In late 1940, like most other European countries, a pro-Germany Bulgarian government passed Bulgaria’s first anti-Jewish laws. But unlike those countries, what followed were mass protests from a largely non-Jewish public. After hundreds of years of peaceful co-existence with Jews, the Bulgarian public was not buying what Hitler was selling.

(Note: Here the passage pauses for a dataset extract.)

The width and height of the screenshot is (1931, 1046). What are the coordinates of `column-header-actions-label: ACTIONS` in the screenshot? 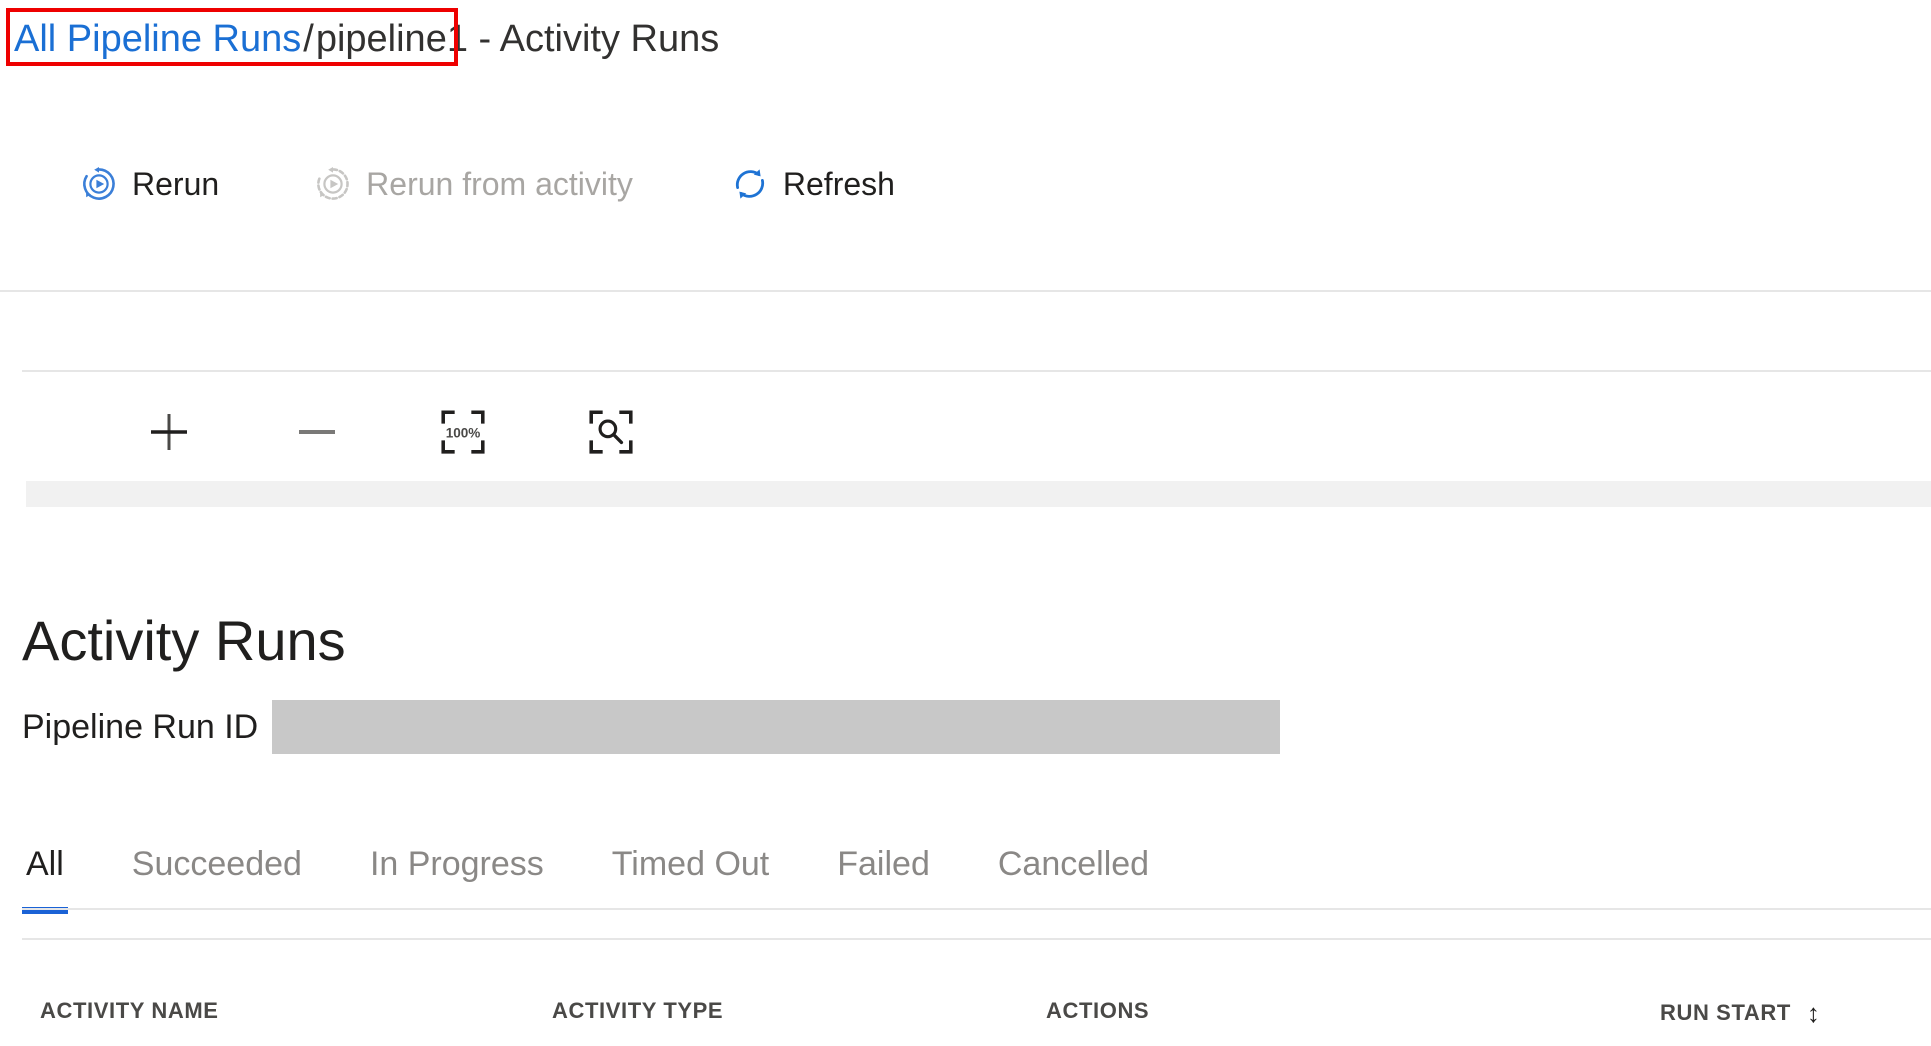 It's located at (1098, 1010).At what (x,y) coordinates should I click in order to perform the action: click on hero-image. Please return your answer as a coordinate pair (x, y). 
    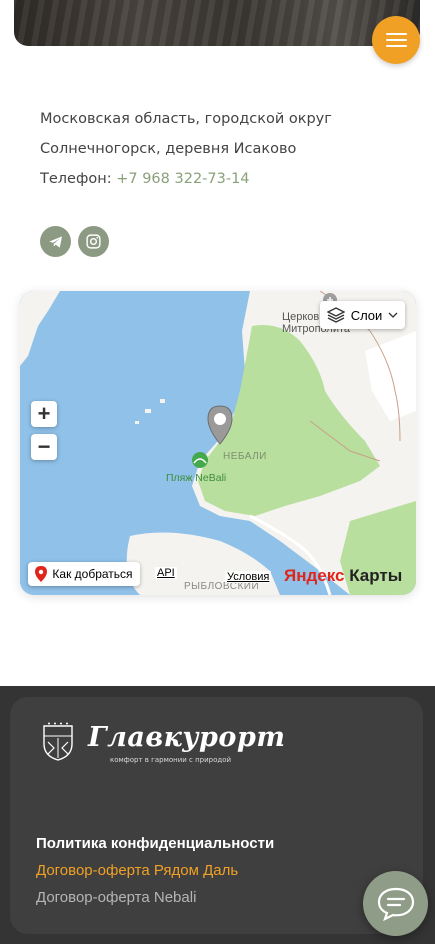
    Looking at the image, I should click on (217, 23).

But public outcry wasn’t enough. The Jews needed Dimitar Pešev, former Deputy Speaker of the National Assembly and longstanding friend of the Jewish community. By 1943, aware of the gruesome fates of Jews deported from Bulgarian-occupied territories, Pešev persuaded a heavily Nazi-aligned Tsar Boris to delay deportations. Following that, Pešev introduced legislation in the parliament critical of the deportations. Though the legislation was voted down and Pešev forced to resign, the subsequent waves of public protest, featuring the Bulgarian Orthodox Church, reluctantly changed Boris’ mind. Plans of deportation were nixed. Nevertheless, Boris still sent tens of thousands of Bulgarian Jews to forced-labor camps in the Bulgarian countryside.
It wasn’t until the Cold War ended that this incredible story came to light. Previously censored by a Soviet regime that could not give credit where credit was due—the Church, enemies of communism alike—Pešev’s heroism remained buried but not forgotten.